During the procedure, patients go under general anesthesia, with the surgeon beginning by dividing the stomach and stapling it in order to create a small pouch about the size of a walnut. Due to the reduction of the organ, patients feel full faster even after eating smaller amounts of food. The second part of the surgery is the bypass itself, which results from the connection of the pouch to the part of the small intestine called jejunum. Since the food bypasses part of the stomach and the small intestine, the body absorbs fewer calories. The combination of the two parts facilitate weight loss when combined with a healthy diet and regular exercise.

Data on Gastric Bypass Safety

According to the study “How Safe is Bariatric Surgery?,” conducted by Jacob A. Greenberg and Malcolm K. Robinson, gastric bypass is a safe procedure that provokes weight loss through the restriction of food intake, as well as through a variety of poorly understood neurohormonal changes that enhance satiety. The investigators also found that the 30-day composite end point of death, major thrombotic complication, reintervention and prolonged hospitalization was 4.8% for laparoscopic Roux-en-Y gastric bypass surgery, and 7.8% for open Roux-en-Y gastric bypass surgery.

However, there is the possibility of complications, including anastomotic leaks, pulmonary embolism, pneumonia allergy to the medication used in the anesthesia, blood clots, infection, and lung or breathing problems, which are related to the surgery itself, as well as bowel obstruction, dumping syndrome, nausea or vomiting, gallstones or hernias, low blood sugar, malnutrition, vitamin deficiencies, stomach perforation, ulcers, vomiting, and staple-line failure in the pouch. Short-term risks occur in about 10% of the cases, long-term occurrences happen in 15.3%, while death is particularly rare but can also occur. 

Gastric Bypass Efficacy Studies

“Outcomes of bariatric surgery are getting better all the time, as surgeons gain experience in performing these technically demanding procedures laparoscopically. The risks are not trivial, but they are acceptably low. The benefits: not only do patients lose weight and keep it off, now there are convincing data that many patients are cured of obesity-related diseases, notably type 2 diabetes. In fact, the procedure may pay for itself within a few years by reducing medical costs due to obesity-related illness. Best of all, the long-term mortality rate seems to be lower for morbidly obese patients who undergo this surgery than for those who do not,” as explained in the study “Risks and benefits of bariatric surgery: Current evidence” about gastric bypass procedures.
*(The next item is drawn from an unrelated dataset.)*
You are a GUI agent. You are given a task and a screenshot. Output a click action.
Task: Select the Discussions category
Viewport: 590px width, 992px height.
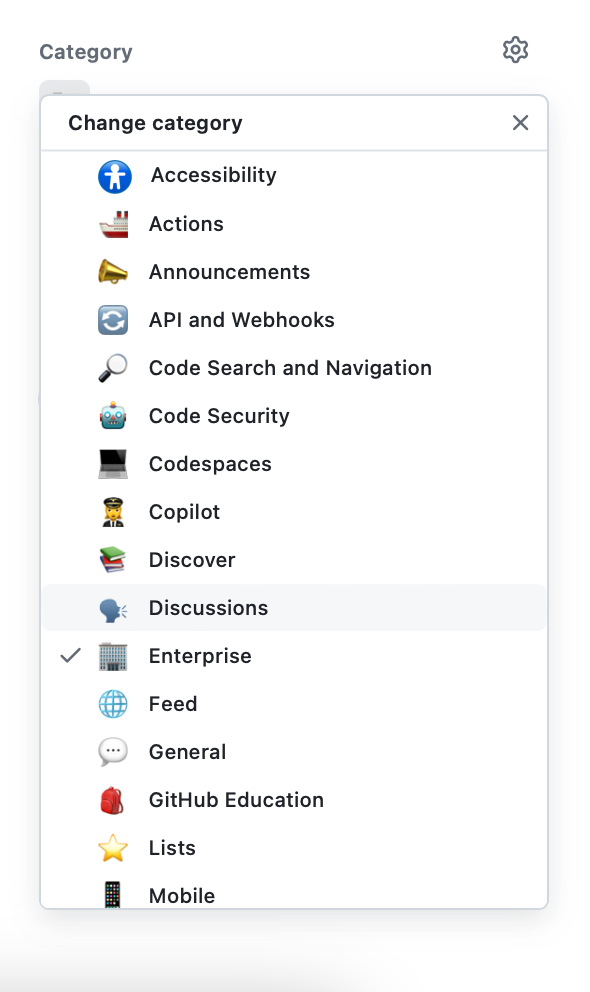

Gastric bypass produces significant long-term weight loss of about 60 to 80 percent excess weight loss, with a typical maintenance higher than 50%, which is superior to the adjustable gastric banding, but inferior to the sleeve gastrectomy and the biliopancreatic diversion with duodenal switch, according to the American Society for Metabolic and Bariatric Surgery (ASMBS). In addition, it also helps patients improve energy expenditure, comorbidities, overall health and quality of life, and regain their confidence.